-------- Task inputs --------

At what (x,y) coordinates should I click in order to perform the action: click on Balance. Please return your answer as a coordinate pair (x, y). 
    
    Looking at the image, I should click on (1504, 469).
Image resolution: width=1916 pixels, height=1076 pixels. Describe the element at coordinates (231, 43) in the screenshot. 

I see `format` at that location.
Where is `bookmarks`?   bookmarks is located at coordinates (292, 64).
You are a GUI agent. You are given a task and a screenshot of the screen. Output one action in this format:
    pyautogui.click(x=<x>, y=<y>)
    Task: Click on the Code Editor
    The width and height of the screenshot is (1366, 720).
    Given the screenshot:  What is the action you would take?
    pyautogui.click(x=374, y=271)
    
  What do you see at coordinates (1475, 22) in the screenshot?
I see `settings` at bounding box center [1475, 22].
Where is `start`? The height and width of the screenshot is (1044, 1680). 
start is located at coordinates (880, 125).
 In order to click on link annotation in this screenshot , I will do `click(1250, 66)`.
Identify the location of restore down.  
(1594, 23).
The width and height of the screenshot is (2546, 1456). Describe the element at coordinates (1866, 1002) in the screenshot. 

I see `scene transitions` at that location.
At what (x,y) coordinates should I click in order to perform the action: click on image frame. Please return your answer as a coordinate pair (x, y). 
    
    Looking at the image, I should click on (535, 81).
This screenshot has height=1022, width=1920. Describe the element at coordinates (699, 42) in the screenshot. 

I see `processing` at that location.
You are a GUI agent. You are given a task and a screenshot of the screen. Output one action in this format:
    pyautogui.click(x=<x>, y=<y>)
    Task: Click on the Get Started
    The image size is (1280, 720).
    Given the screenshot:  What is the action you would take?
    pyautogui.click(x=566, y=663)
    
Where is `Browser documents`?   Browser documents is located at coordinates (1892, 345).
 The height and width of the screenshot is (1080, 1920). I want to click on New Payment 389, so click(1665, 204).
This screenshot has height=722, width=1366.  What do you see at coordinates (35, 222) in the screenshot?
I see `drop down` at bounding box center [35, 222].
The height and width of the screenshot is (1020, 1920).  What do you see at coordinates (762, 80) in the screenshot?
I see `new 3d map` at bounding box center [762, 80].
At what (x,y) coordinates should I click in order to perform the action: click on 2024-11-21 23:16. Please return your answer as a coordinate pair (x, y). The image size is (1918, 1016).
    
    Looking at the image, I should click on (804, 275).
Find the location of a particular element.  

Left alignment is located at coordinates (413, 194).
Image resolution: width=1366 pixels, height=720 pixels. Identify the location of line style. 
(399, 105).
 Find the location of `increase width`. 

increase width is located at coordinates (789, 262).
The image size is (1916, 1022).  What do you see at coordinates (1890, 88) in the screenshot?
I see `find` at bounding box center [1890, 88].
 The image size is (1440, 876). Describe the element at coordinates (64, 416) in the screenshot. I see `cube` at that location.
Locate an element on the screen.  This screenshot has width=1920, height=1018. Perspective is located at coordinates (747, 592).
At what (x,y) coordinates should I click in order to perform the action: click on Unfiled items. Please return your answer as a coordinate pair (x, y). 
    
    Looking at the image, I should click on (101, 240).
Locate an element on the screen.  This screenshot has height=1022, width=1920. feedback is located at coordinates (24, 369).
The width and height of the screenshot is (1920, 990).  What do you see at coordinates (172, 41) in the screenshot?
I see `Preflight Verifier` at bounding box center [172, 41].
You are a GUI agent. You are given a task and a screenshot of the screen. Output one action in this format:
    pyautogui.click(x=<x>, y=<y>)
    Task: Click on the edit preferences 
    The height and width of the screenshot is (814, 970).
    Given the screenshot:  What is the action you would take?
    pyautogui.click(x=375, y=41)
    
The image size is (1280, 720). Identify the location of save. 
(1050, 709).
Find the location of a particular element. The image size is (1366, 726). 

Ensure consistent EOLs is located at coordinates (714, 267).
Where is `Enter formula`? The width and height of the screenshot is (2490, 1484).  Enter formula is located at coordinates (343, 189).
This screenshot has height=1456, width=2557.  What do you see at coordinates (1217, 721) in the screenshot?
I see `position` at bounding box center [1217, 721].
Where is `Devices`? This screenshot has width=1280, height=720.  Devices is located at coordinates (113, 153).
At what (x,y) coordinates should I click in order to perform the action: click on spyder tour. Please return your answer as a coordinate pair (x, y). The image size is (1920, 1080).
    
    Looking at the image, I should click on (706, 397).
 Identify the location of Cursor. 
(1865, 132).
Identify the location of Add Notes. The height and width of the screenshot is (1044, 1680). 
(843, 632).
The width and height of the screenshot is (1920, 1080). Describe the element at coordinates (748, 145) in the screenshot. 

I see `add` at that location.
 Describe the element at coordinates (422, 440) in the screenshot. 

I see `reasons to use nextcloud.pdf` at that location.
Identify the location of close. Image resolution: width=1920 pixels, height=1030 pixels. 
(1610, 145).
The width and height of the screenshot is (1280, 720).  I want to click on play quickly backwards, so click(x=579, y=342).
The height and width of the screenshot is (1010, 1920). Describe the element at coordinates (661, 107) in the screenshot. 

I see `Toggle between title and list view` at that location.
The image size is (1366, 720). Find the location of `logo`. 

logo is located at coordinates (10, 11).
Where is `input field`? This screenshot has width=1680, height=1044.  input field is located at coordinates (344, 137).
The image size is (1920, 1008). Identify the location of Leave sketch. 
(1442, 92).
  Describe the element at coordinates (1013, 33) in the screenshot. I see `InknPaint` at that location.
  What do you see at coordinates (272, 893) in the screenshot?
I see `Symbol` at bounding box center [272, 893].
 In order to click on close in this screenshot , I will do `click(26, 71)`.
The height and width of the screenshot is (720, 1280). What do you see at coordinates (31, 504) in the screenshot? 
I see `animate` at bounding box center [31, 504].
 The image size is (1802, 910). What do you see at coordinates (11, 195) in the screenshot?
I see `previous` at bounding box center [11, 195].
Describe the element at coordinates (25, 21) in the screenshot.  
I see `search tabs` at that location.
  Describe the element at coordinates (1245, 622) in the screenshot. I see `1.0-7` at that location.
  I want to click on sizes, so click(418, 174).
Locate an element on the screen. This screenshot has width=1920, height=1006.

--------

Task requirements » Copy the lines exactly as they appear, starting at the line that contains "coordinates (1892, 345)." and ending at the line that contains "coordinates (747, 592).".

Result below »
Where is `Browser documents`?   Browser documents is located at coordinates (1892, 345).
 The height and width of the screenshot is (1080, 1920). I want to click on New Payment 389, so click(1665, 204).
This screenshot has height=722, width=1366.  What do you see at coordinates (35, 222) in the screenshot?
I see `drop down` at bounding box center [35, 222].
The height and width of the screenshot is (1020, 1920).  What do you see at coordinates (762, 80) in the screenshot?
I see `new 3d map` at bounding box center [762, 80].
At what (x,y) coordinates should I click in order to perform the action: click on 2024-11-21 23:16. Please return your answer as a coordinate pair (x, y). The image size is (1918, 1016).
    
    Looking at the image, I should click on (804, 275).
Find the location of a particular element.  

Left alignment is located at coordinates (413, 194).
Image resolution: width=1366 pixels, height=720 pixels. Identify the location of line style. 
(399, 105).
 Find the location of `increase width`. 

increase width is located at coordinates (789, 262).
The image size is (1916, 1022).  What do you see at coordinates (1890, 88) in the screenshot?
I see `find` at bounding box center [1890, 88].
 The image size is (1440, 876). Describe the element at coordinates (64, 416) in the screenshot. I see `cube` at that location.
Locate an element on the screen.  This screenshot has width=1920, height=1018. Perspective is located at coordinates (747, 592).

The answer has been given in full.